### Stated goal 1
Translate this sentence from the blog posts into Spanish: "Apparently some British students have a similar problem, opting instead to visit one of the world's great non-university libraries, The British Library."
### Stated goal 2
Write the next part of the blog posts, picking up after the last sentence of the vintage Wii entry.

### Supplied passage
— Begin —
Thursday, April 24, 2008

We Have Moved

The Elder and Younger Professors W.O. Wiseguy are pleased to announce that they have moved the Professor Plum's Plums to new digs under a new name.

http://www.professorwiseguy.com/

Tuesday, April 22, 2008

Mental Detox

I was too busy watching TV to know about this, so I'm a day late reporting that Mental Detox Week is here and we're in the middle of it. So blow up your TV and detoxify your mind!

Technoslave

It's too late for me, but save yourselves! Throw your cellphone out a bus window! Smash your laptop! (Better yet, send it to me, especially if it's really new and really nice, and I'll smash it.) But do not become a Technoslave.

Monday, April 21, 2008

All-Boy and All-Girl Schools

I have a confession: I attended an all-male school from eighth grade through high school. (Explains a few things, eh?) In the centuries since I graduated, my alma mater has gone co-ed, merging with a nearby all-female school. A recent article suggests that perhaps this merger was misguided from an educational standpoint, as single-sex education shows its value in England.

Line up for the Library

I know that some of you aren't entirely sure where the library is on your campus. Apparently some British students have a similar problem, opting instead to visit one of the world's great non-university libraries, The British Library. As we read in this article, Frustration for authors as students hog British Library reading rooms. Wouldn't you just feel awful if you kept the next Karl Marx from working in relative comfort?

Saturday, April 19, 2008

Vintage Wii


Turns out that the Wii isn't as new as it seems to be. I found this ad in an old magazine, proving that the "ultimate joy machine" has been on the scene for--well, for a long time.
This is just one of several vintage ads created by somebody with a great deal too much time on their hands.
— End —
(Collection entries)
— Begin —
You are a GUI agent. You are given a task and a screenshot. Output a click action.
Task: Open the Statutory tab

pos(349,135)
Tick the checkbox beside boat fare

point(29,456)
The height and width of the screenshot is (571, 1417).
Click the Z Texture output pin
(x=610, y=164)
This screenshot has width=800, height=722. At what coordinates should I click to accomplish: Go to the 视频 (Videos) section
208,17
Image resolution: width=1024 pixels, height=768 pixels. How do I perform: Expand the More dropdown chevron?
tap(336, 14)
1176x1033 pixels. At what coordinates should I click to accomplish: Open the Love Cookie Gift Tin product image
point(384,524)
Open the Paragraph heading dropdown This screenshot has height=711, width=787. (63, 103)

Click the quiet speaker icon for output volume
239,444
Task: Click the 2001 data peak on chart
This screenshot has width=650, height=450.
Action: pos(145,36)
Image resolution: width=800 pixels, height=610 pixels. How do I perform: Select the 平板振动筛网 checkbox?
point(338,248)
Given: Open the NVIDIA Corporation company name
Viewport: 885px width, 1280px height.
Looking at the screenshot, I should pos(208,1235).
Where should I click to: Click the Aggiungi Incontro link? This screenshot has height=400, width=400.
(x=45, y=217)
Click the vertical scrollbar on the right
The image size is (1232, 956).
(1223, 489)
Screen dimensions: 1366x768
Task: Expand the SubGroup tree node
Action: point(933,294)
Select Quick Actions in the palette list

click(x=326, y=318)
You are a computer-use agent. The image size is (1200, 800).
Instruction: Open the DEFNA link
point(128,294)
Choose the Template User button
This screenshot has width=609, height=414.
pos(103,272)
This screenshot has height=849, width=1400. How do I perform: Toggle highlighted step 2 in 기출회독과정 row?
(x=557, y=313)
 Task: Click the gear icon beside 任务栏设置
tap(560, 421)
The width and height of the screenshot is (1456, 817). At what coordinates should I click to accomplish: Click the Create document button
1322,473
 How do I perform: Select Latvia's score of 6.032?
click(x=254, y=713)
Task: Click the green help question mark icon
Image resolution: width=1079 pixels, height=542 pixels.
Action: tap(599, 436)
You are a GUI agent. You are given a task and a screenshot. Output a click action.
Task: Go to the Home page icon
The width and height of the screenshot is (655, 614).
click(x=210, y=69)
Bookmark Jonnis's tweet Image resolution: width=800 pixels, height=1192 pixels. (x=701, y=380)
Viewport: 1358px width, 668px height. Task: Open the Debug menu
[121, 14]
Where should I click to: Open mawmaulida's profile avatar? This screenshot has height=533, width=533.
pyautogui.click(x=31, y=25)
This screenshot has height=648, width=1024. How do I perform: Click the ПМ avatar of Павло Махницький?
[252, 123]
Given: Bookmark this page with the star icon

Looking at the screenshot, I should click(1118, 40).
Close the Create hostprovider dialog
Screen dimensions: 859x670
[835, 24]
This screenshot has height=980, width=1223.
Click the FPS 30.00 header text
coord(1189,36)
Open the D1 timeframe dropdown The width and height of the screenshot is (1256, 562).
— End —
### Answer 1
Al parecer, algunos estudiantes británicos tienen un problema similar y optan, en cambio, por visitar una de las grandes bibliotecas no universitarias del mundo, la Biblioteca Británica.

### Answer 2
Set Your Sights Low

Here's a news story that proves that having high expectations just isn't worth it. Apparently, selective schools rejected more students than ever before. What this should teach us is that having lowered expectations is a good thing. While all these suckers are getting the thin envelope from Harvard (93% rejected) and Princeton (91% rejected), you can be sitting back, comfortably assured of admission to Northwestern Oklahoma Wesleyan Polytechnic A&M from the moment you drop the application in the mail. Why deal with the serial rejection you're going to get from the Ivy League and their ilk? Set your sights low, and you won't be disappointed.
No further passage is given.